Decision Point di Hari ke-90
Pada akhir probation, manajemen seharusnya memiliki evidence yang cukup untuk memilih:
Pass
Staff memenuhi competency dan performance standard.
Extend / Development Plan
Masih terdapat gap tertentu, tetapi terdapat alasan objektif bahwa gap dapat diperbaiki melalui periode pengembangan tambahan sesuai kebijakan perusahaan dan hukum ketenagakerjaan yang berlaku.
Not Pass
Competency atau behavior tidak memenuhi requirement setelah coaching dan assessment yang memadai.
Keputusan sebaiknya didasarkan pada:
Performance evidence + competency assessment + documented feedback + attendance/behavior record
bukan:
“Saya merasa dia cocok/tidak cocok.”
Tiga Insight untuk Manajemen Hotel
1. Probation adalah investment protection
Recruitment menghabiskan biaya.
Training menghabiskan waktu.
Supervisor menghabiskan jam kerja untuk coaching.
90-day plan membantu memastikan investasi tersebut menghasilkan employee yang benar-benar productive.
2. Learning curve lebih penting daripada kesempurnaan awal
Staff yang melakukan beberapa error tetapi terus membaik bisa lebih valuable daripada staff yang terlihat bagus di minggu pertama tetapi tidak menunjukkan perkembangan.
Pantau trajectory, bukan hanya snapshot.
3. Hari ke-90 seharusnya tidak menghasilkan kejutan
Jika performance staff buruk pada hari ke-90 tetapi supervisor baru mengetahuinya saat final review, sistem monitoring gagal.
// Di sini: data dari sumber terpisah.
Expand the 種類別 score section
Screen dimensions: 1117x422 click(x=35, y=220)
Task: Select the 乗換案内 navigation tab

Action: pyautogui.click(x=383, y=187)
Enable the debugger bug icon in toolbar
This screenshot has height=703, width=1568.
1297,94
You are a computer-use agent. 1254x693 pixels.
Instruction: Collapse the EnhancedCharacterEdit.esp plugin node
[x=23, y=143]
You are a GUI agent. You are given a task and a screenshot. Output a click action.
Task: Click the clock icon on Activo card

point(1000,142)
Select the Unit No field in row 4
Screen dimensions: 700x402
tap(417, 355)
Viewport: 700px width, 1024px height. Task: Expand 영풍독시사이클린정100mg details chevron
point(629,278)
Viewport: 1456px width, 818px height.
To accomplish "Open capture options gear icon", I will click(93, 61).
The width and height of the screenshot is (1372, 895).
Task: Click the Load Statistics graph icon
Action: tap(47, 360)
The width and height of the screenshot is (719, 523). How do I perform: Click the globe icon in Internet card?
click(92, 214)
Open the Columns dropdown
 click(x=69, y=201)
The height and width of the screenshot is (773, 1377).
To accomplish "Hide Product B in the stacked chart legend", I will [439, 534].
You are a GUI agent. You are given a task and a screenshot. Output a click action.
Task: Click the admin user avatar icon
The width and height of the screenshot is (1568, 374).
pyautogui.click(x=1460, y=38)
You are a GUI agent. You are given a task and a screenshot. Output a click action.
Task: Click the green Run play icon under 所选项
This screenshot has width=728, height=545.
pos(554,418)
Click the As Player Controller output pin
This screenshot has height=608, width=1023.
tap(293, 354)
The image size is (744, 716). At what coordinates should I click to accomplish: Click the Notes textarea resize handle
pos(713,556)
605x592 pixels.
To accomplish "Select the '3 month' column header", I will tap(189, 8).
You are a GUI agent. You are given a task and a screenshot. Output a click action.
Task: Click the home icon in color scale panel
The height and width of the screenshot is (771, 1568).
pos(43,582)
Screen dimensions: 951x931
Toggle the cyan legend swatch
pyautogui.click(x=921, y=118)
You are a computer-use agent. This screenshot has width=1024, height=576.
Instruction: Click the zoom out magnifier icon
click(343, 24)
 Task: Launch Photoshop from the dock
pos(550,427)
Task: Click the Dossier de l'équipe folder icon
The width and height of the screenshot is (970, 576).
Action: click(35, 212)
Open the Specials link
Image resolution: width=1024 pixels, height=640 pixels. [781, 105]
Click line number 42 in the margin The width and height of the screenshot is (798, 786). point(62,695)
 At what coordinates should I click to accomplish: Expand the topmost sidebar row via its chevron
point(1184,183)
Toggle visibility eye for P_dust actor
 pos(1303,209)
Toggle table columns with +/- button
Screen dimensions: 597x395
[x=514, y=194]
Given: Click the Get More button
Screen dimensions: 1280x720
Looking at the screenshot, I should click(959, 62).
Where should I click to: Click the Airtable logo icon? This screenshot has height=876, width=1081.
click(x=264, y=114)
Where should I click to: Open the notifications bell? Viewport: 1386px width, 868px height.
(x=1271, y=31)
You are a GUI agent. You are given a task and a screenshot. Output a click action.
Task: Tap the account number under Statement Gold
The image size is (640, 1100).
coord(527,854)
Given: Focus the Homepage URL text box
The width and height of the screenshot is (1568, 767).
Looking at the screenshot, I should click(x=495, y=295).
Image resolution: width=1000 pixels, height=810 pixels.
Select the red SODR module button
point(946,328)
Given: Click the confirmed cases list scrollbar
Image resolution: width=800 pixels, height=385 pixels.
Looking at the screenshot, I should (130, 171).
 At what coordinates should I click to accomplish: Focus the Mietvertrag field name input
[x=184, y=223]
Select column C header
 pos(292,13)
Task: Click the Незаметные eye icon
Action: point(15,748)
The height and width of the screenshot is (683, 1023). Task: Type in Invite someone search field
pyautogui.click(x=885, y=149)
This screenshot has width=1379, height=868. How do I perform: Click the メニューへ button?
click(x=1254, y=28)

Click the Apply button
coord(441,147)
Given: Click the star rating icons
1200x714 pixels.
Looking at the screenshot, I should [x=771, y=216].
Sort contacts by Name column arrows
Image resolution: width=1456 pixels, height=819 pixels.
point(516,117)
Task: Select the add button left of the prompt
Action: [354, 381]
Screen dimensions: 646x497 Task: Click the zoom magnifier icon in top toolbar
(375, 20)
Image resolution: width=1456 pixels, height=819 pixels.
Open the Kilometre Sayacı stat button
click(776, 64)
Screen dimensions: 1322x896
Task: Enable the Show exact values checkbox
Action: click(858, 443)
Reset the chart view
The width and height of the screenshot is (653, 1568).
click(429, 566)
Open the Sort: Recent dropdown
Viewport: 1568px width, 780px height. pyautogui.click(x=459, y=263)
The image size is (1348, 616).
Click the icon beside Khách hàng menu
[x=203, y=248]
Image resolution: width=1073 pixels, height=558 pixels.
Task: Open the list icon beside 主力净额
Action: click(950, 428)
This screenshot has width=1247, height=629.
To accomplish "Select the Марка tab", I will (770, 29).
Dengan checkpoint Day 7, 30, dan 60, masalah seharusnya sudah terlihat jauh sebelum final decision.
PENUTUP
90 hari pertama bukan sekadar masa ketika staff baru “menunggu diangkat menjadi karyawan tetap”.
Ini merupakan periode ketika hotel menguji apakah proses recruitment, onboarding, training, supervision, dan employee capability benar-benar menghasilkan operational fit.
Struktur sederhananya:
Day 1–7: Understand
Day 8–30: Execute
Day 31–60: Stabilize
Day 61–90: Perform
Setiap tahap membutuhkan target, coaching, dan evidence.
Hotel tidak membutuhkan staff baru yang terlihat sempurna pada minggu pertama.
Hotel membutuhkan employee yang progressively lebih kompeten, lebih mandiri, lebih produktif, dan konsisten menjaga standard.